The you say: "MICRA is the model for most other states' tort reform with regard to medical liability." So are you saying most states have MICRA so the above article is wrong or are you saying that other states need MICRA (like Texas) so the article I was citing was correct for states without MICRA?
My comments about MICRA were directed to your comments about the grousing Republican Doctors in California. You were talking about the state of the practice of medicine in California, a subject I know a hell of a lot of about. I'm saying that if there's a problem with medical malpractice in this country, because of MICRA such a problem does not exist in California. The article you cited is irrelevant to California and your doctor buddies are just bitching about lawyers.
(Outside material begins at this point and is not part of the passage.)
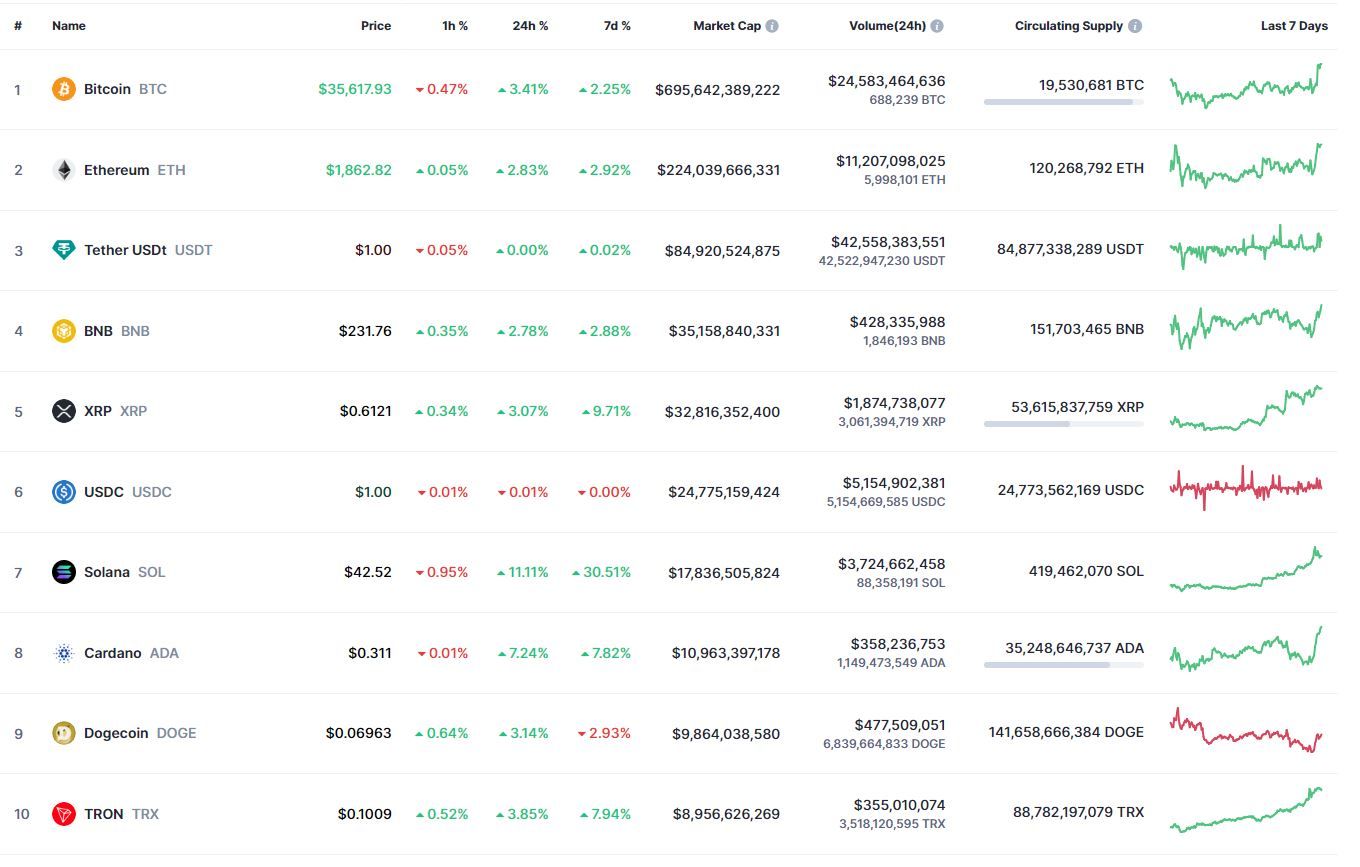
Task: Click the Solana logo icon
Action: pyautogui.click(x=64, y=572)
Doctors have done that since the dawn of time.

I don't think that the article that you cited is correct for states without MICRA, but it's totally irrelevant to states like California that already have tort reform for the reasons that Panda laid out as well as looking at the two academic articles that I cited. (I can also give you a NYT editorial by the UT profs that did the first study.)
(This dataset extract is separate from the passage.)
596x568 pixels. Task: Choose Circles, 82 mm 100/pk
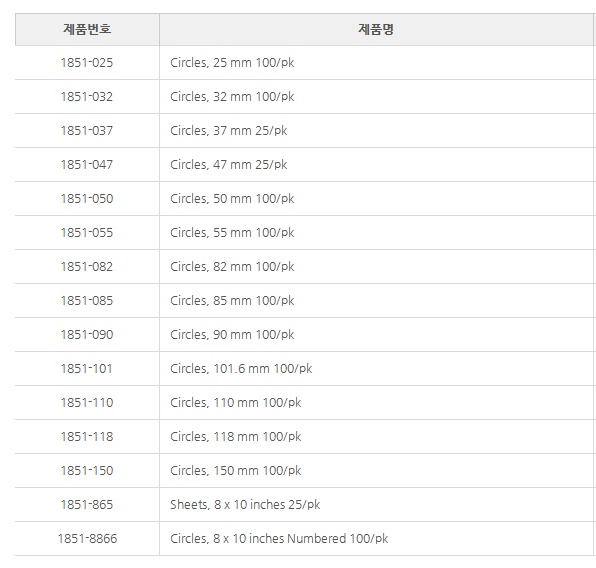(x=232, y=267)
Did you read the Texas Monthly rebuttal that started this conversation, which sort of lays out the situation in Texas?

Spanky 01-05-2006 12:08 AM

The so called "experts".
 
Quote:

Originally posted by Tyrone Slothrop
Future generations will have to pay either the principle or the interest, Spanky. You can argue that the debt won't be crippling -- I didn't say it would be, so I'm not sure whom you're arguing with -- but you can't say it won't exist. If you spend money today, and borrow to do so, you create a liability to be borne in the future. This administration is fine with this, because future generations are politically underrepresented just now.
Todays debt will not have to be paid back and the interest on todays debt will be insignificant forty years from now. Forty years from now the only deficits that will matter are the deficits that are incurred 33 years from now (if they are incurred).

That is why the comment of we are saddling future generations with debt is political hyperboly and the statement "future generations are politcally underrepresented is why Bush is doing this" is also politcal hyperbole that politicians spew but anyone who really understands the situation knows is just B.S. You just hear the mantra and you repeat it.
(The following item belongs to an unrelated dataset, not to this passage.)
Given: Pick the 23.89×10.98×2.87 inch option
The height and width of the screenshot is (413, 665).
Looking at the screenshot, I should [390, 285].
Bush creating deficits during a recession was the right thing to do. If the government continues deficit spending well into this recovery then that will be a mistake because it will hamper growth - in the short term. That is where we are screwing future generations, because slow growth now means a smaller pie in the future.

The best way to serve future generations is growth. Growth is like compounding interest so every little bit now makes a huge difference to future generations. Todays debt will diminish in importance as time goes forward (just the opposit of growth). Deficit management and debt management should be purely focused on growth. We screw future generations not by saddling them with debt, but by not maximising growth.

That is why all the liberals bitching about the deficit during the recession was pure stupidity (actually it was good politics for the Dems - but anyone who believed what the Dem leadership were spewing was an idiot).

Replaced_Texan 01-05-2006 12:09 AM

Tort Reform!
 
Quote:

Originally posted by Spanky
I know that medical insurance rates in California are still really high. Generally much more that the physicians salaries. How could the tort system not be out of hand if the physicians are paying more for insurance than they are earning in salary? Why are insurance rates so high?
This is not true:
Quote:

States without MICRA reforms are now experiencing their own version of California's mid-1970s medical liability crisis. Since 1975, California's premiums have risen 168 percent, while the average U.S. premium has increased 420 percent. Today the average annual liability premium for an ob/gyn doctor in California is $45,000. In New York City, that ob/gyn would pay $89,000 for the same coverage. In Miami, that doctor would pay $160,000. Neither New York nor Florida has a liability reform mechanism like MICRA.